Of course, I stole your basic J-K flop wait-state design.
I've thought about what you have suggested. Scabbing and bodging V1.3 is greatly complicated for me by the use of SOIC packages. I really can't see well enough to work with that stuff—I had to get someone to solder the SOIC stuff for me. So I'm unlikely to do any hardware hacking on the unit. When I designed V1.3, I concluded that 16 MHz would likely be the ceiling if I were lucky. I'm happy with it, as it is stable and plenty fast.
Competing for time is my locomotive, which is in the process of receiving its final electrical system, and is also awaiting final body prep and livery. Progress in that area has been slow for a variety of reasons, not the least of which are my ongoing cardiac calamities.

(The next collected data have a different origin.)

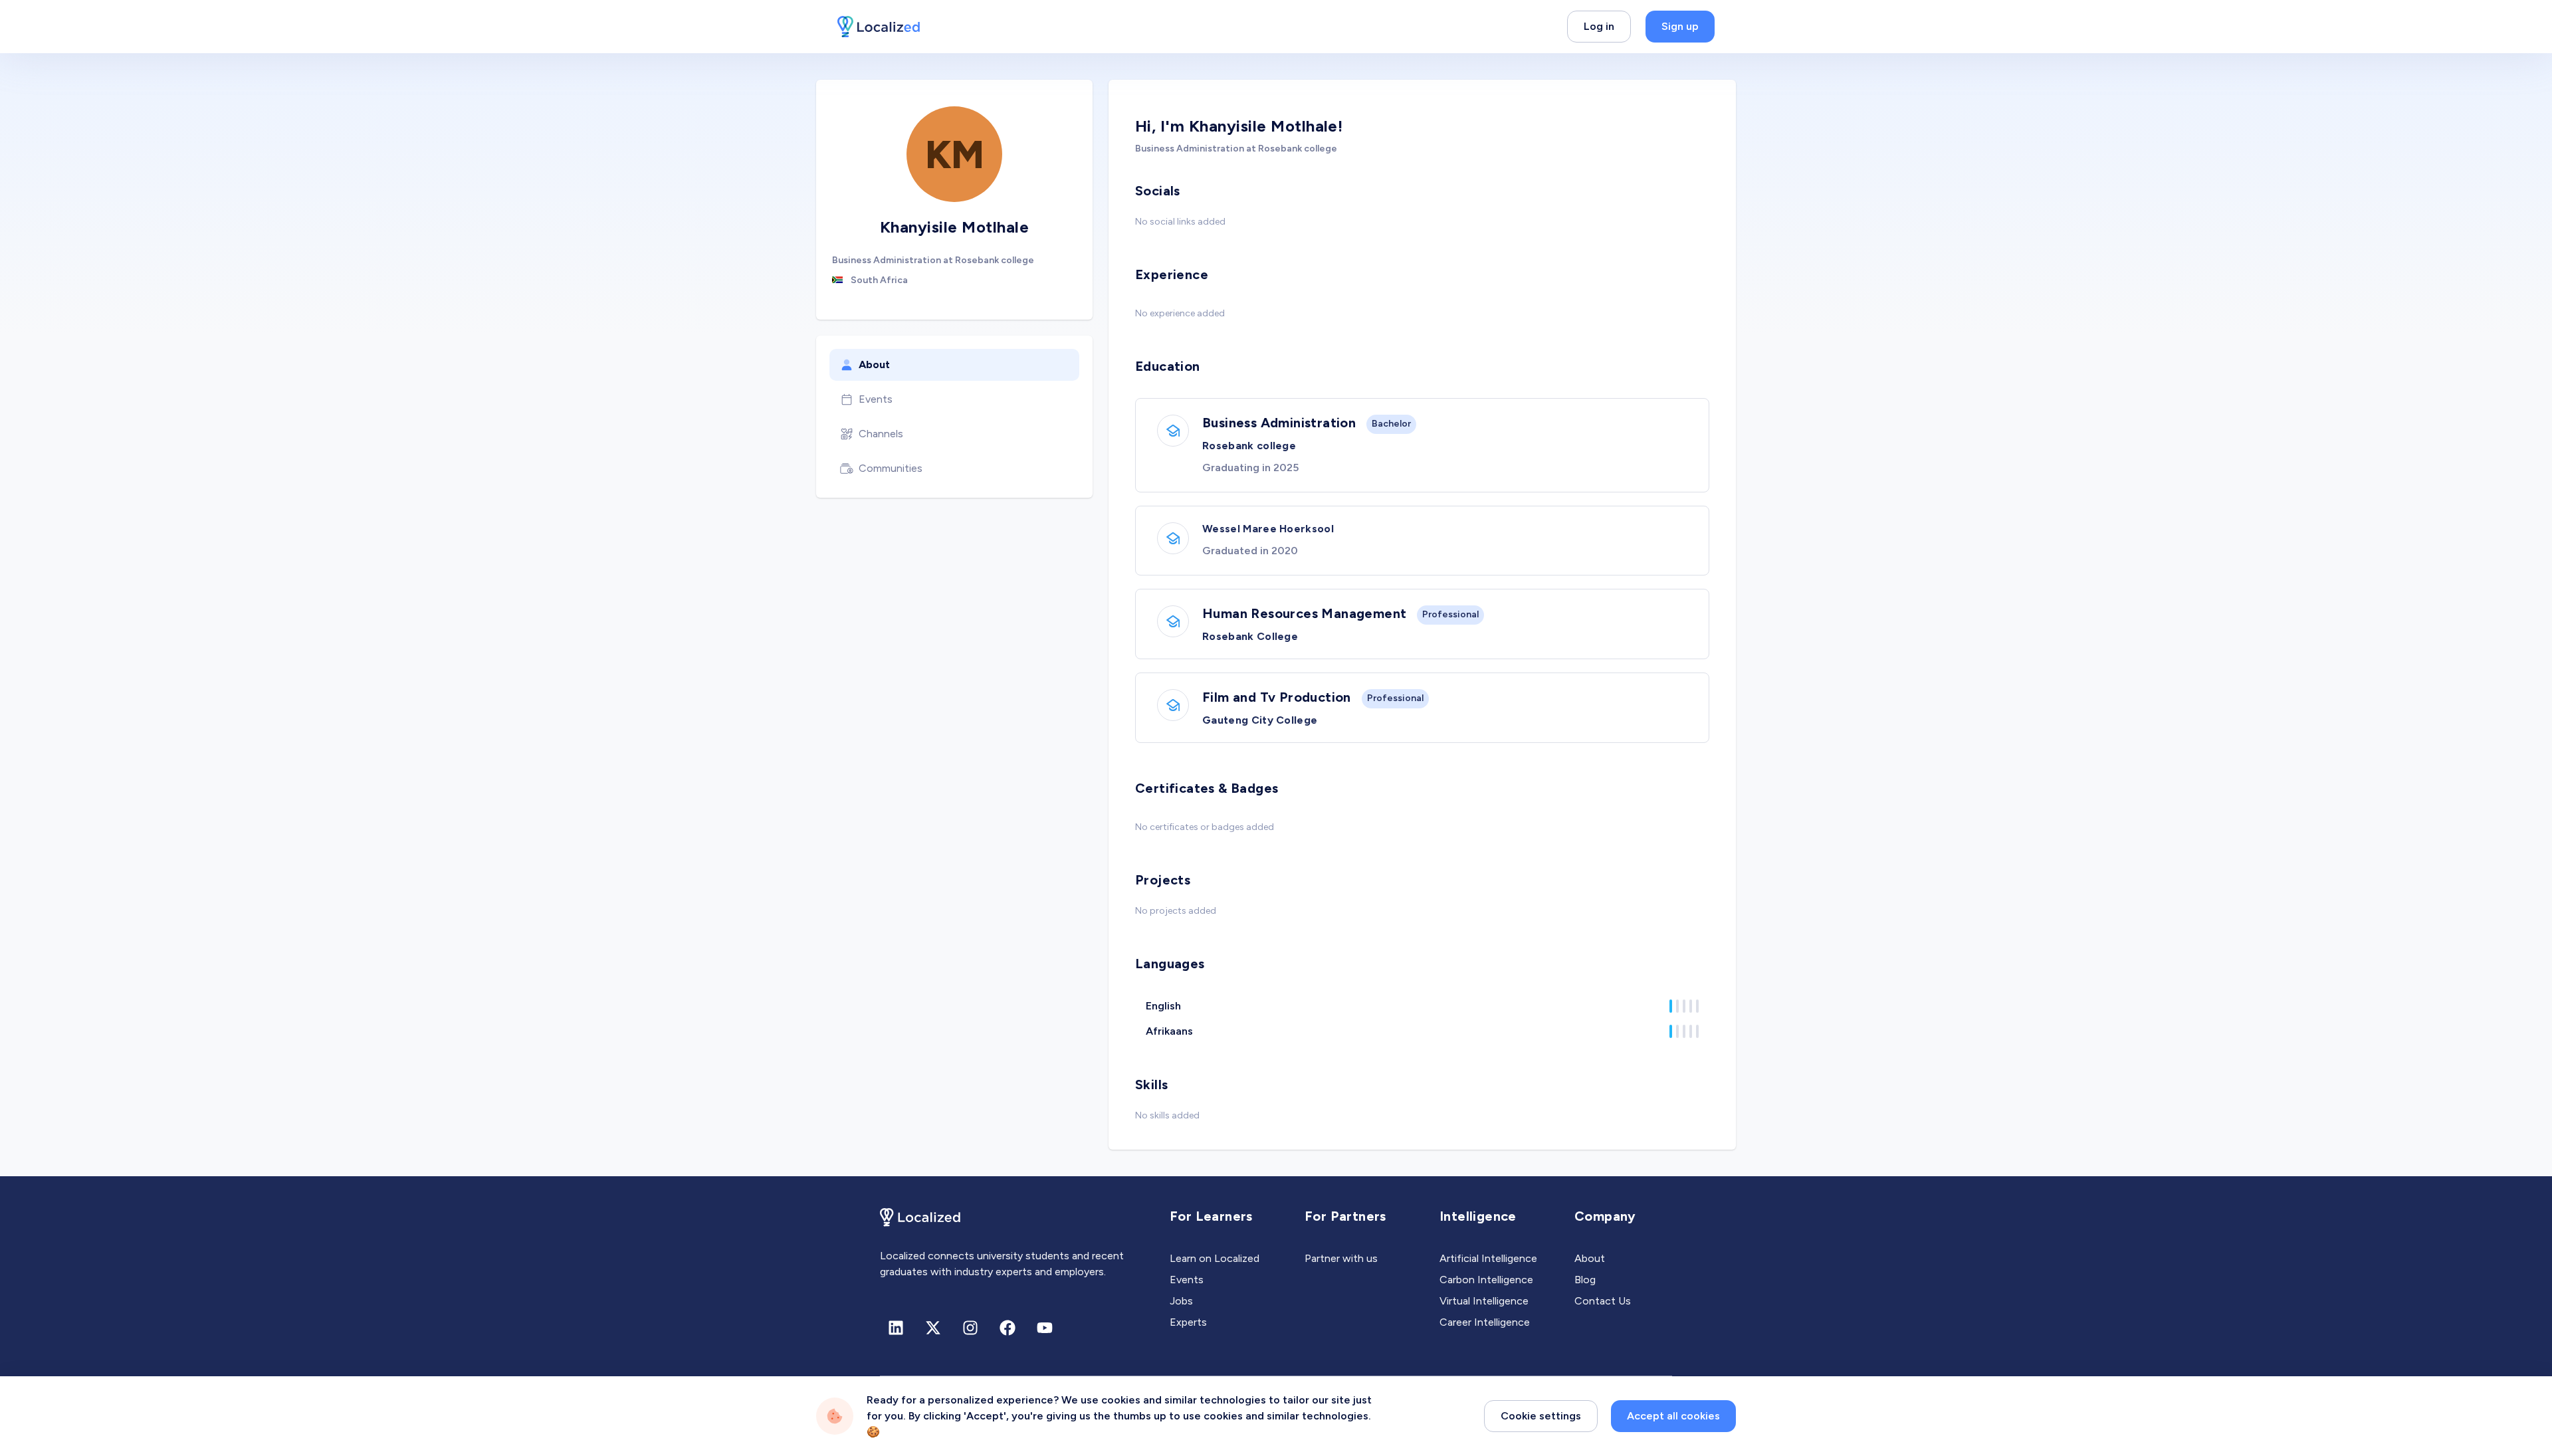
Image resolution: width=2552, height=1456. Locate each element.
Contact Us (1602, 1301)
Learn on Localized (1214, 1258)
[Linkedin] (896, 1328)
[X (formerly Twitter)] (933, 1328)
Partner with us (1341, 1258)
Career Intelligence (1484, 1322)
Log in (1599, 26)
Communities (890, 468)
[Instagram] (970, 1328)
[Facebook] (1007, 1328)
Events (876, 399)
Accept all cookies (1673, 1415)
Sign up (1680, 26)
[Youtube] (1045, 1328)
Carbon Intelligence (1486, 1279)
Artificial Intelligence (1488, 1258)
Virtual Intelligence (1484, 1301)
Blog (1585, 1279)
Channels (881, 433)
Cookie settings (1541, 1415)
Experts (1188, 1322)
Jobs (1181, 1301)
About (874, 364)
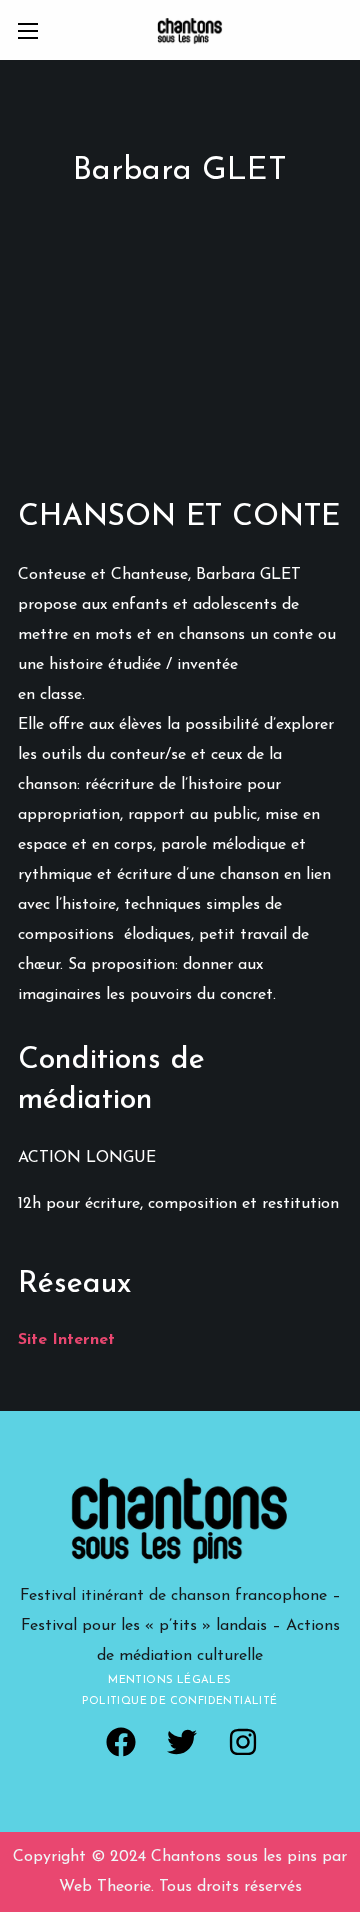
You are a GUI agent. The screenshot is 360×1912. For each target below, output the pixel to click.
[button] (121, 1742)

I've got something else cooking 65816-wise on which I rather devote my hobby computing time. This new design builds on the knowledge gleaned from V1.2 and V1.3. In the process, the chip count will be greatly reduced, resulting in more timing headroom and, I hope, a return to the 20 MHz that was achieved in V1.2.
Incidentally, to anyone who is reading this but plans to build a 65C02 unit, the clock-stretching circuit that Jeff devised with the 163 synchronous counter would be ideal for wait-stating that slow ROM or I/O device.